- **Task description**:
Answer these from the text on the band Embrace the End:
(a) Which label is listed for the band?
(b) Which vocalist left after the release of the band's 2005 major label debut?
(c) What was the band's second and final album, and in what year did it come out?

- **Text segment**:
☆ ☆ ☆ ☆ ☆
- Origin: Sacramento, California, United States
- Genres: Metalcore, mathcore
- Years active: 1999–present (on hiatus since 2008)
- Label: Century Media Records
- Members: Jesse Alford Christopher McMahon Addison Quarles Bart Mullis Spencer Daly
- Website: www.embracetheendoftheworld.com

= Embrace the End =

American metalcore band

Embrace the End is a metalcore band from Sacramento, California, formed in 1999. Originally consisting of only four members, the band went through several line-up changes, at one point having as many as six members, including two vocalists. However, shortly after the departure of vocalist Pat Piccolo following the release of their major label debut in 2005, they decided to continue with only Jesse Alford on vocals. Throughout their history, they featured members of the bands First Blood, Killing the Dream, and Alcatraz. After a series of small independent releases with various line-ups, Counting Hallways to the Left was released on CD in summer 2005 on Abacus Records. Steady touring for band occurred in the years that followed across the United States, through the release of their second and final album Ley Lines in 2008. The band has since been on indefinite hiatus, engaging in various independent musical projects.
☆ ☆ ☆ ☆ ☆
- **Recorded information**:
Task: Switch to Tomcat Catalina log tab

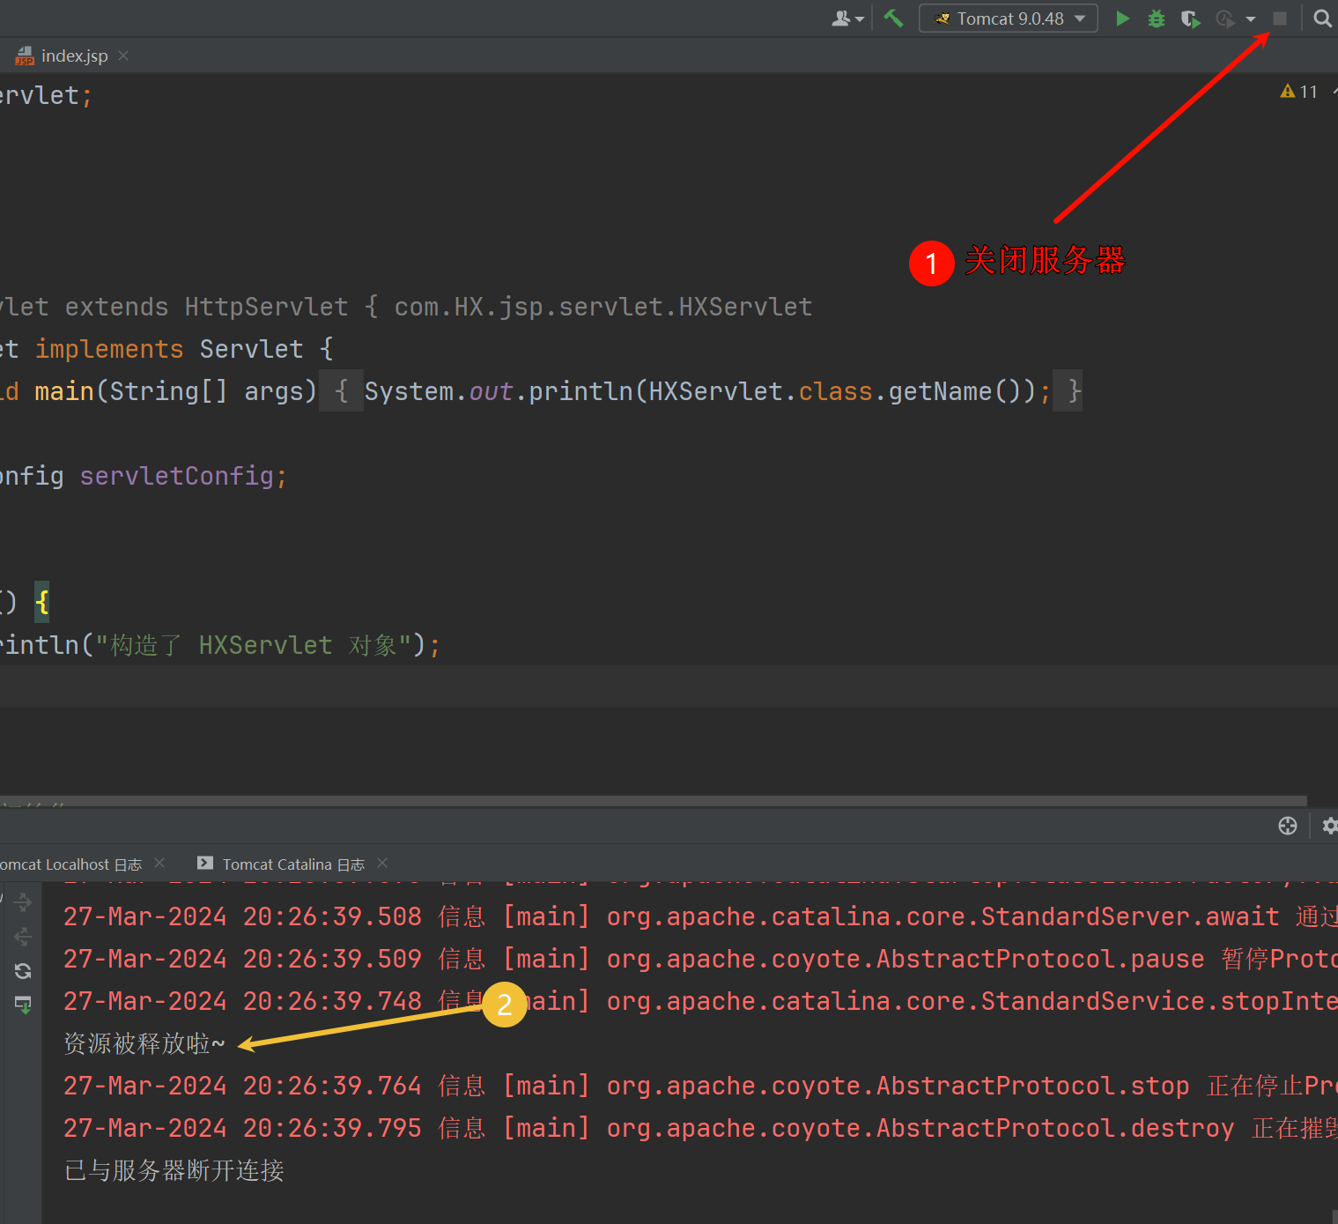Action: pyautogui.click(x=292, y=864)
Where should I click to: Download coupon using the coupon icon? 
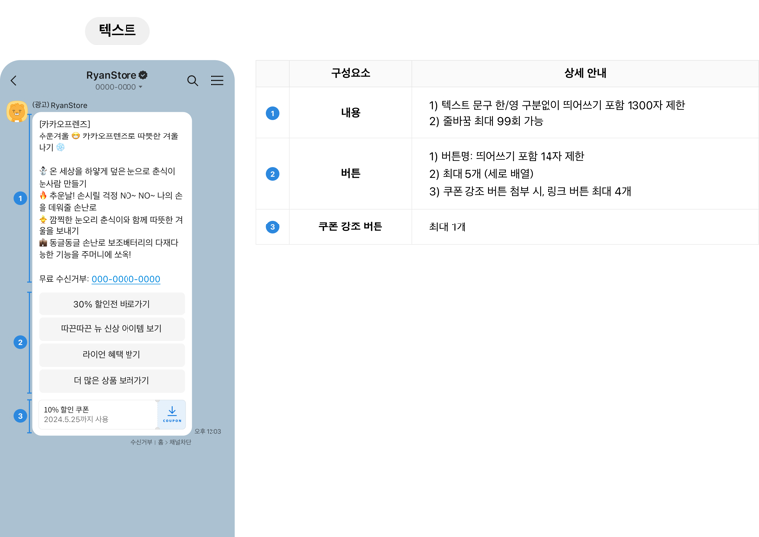tap(172, 414)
☆ ☆ ☆ ☆ ☆
- **Completed task**:
(a) Century Media Records
(b) Pat Piccolo
(c) Ley Lines, 2008